Contemporary Fiction Author, Infrequent Blogger & Retired Clown

Zion National Park: A Geological and Spiritual Paradise

Zion National Park: A Geological and Spiritual Paradise

In betwixt a series of poor decisions (but great memories) I made in Las Vegas last September, I stole away for two days to embark on a solo trip to Utah and Arizona. The purpose of my excursion was to cross two more National Parks off my bucket list: Grand Canyon and Zion.

While I knew quite a bit about the Grand Canyon prior to my visit, I knew next to nothing about Zion. In fact, the only reason I chose to visit Zion and not Bryce Canyon or Capital Reef, two other National Parks in the area that I’ve never seen, was simply because it was the most convenient for my route back to Las Vegas from the Grand Canyon.

And so it was with no expectation that I set off on a Sunday morning from Kanab, Utah, for the short drive to this place in the middle of nowhere called Zion. The soft harmonies of Penny & Sparrow floated from the speakers of my little rental car as I followed the brown signs along the Zion-Mount Carmel Highway to the park’s east entrance. I dropped $35 and fell in with a line of cars tracing the curves of Pine Creek as red canyon walls rose up around us. 

Zion - Mount Carmel Highway Red Rocks in Zion National Park Zion National Park Navajo Sandstone in Zion Rock Formations Zion National Park

Again, because I had no idea what I was in for, I thought this stretch of road was the main attraction. I was suitably impressed, my nose was practically pressed against the windshield trying to take it all in. Then, after a couple of tunnels, my rental car was pushed out into the center of the fifteen-mile long Zion Canyon. 
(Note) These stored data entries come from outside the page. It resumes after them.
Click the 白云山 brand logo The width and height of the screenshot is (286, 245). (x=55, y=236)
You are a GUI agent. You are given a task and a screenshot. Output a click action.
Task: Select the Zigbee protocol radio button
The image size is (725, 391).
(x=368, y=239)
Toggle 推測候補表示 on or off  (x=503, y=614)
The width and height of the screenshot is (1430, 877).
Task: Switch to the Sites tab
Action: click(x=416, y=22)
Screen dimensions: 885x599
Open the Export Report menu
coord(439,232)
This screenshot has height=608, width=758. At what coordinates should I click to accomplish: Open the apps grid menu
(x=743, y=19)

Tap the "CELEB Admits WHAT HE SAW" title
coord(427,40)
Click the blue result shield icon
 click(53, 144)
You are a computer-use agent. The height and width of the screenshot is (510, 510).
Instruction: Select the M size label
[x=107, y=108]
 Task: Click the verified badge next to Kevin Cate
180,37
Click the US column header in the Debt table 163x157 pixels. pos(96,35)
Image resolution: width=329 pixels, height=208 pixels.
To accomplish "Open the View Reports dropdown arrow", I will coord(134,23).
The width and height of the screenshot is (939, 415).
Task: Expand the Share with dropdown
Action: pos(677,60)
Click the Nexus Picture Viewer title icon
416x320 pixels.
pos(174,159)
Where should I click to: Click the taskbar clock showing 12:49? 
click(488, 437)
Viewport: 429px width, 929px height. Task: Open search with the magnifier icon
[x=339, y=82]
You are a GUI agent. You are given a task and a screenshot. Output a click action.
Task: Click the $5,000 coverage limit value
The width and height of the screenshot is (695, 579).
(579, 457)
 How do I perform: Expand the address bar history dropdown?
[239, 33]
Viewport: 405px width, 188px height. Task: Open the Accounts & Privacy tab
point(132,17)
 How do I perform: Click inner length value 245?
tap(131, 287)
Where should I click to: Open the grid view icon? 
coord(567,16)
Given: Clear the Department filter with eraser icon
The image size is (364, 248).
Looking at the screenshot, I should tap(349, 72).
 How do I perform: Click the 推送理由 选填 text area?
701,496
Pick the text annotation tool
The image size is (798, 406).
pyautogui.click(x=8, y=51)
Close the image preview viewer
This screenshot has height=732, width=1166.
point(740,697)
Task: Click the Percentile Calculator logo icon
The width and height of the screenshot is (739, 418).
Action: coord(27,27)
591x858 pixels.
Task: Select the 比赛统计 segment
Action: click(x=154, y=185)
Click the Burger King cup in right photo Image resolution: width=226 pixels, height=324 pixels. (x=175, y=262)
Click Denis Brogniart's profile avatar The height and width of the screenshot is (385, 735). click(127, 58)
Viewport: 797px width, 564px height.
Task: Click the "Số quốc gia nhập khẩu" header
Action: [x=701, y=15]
Y’all, I was gobsmacked. I don’t know how else to say it.

This was my 13th visit to a National Park, and while I still hold the Grand Tetons as my favorite natural vista, Zion is an extremely close second. Extremely close. Zion’s landscape is a unique geography formed by the confluence of the Colorado River Plateau, the Great Basin, and the Mojave Desert. The result is a cathedral of nature with walls of Navajo Sandstone that contain nine distinct formations representing over 150 million years of Earth’s geological history. 

I was so taken by what I saw, it was everything I could do not to just pull my car onto the side of the road and take off on foot, I was so desperate to be immersed in this stunning place. Unfortunately, unlike the North Rim of the Grand Canyon which I visited the day before, Zion was PACKED with people. 

Or, more accurately, I should say it was packed with cars that had nowhere to go.

I mentioned this before after my visit to Glacier National Park during peak season, but our National Parks are facing a huge increase in visitors that their infrastructure just wasn’t built to support. Worse, budget cuts and government shutdowns have crippled their resources, leaving little opportunity for them to make improvements. 

In the case of Zion, this problem is exacerbated by the fact that half the park roads (from Canyon Junction all the way up to the Zion Lodge and Temple of Sinawava) are closed to individual cars, making them accessible only by park shuttles. That leaves just a few lots for cars to park and access the trails or public transportation, most of which are clustered around the South Entrance Visitors’ Center. I circled those lots for damn near an hour before I finally found a space.

Because of the overcrowding and the extra time spent finding a parking space, I had to make changes to my hiking plans on the fly. I wanted to try out the Middle and Upper Emerald Pools Trails and see the Weeping Rock, but to access those I would’ve had to take a shuttle from the Visitors’ Center and judging by the parking lot, I figured I would be stuck waiting hours just to get on one. I had to get back to Vegas by dark, so that just wasn’t an option.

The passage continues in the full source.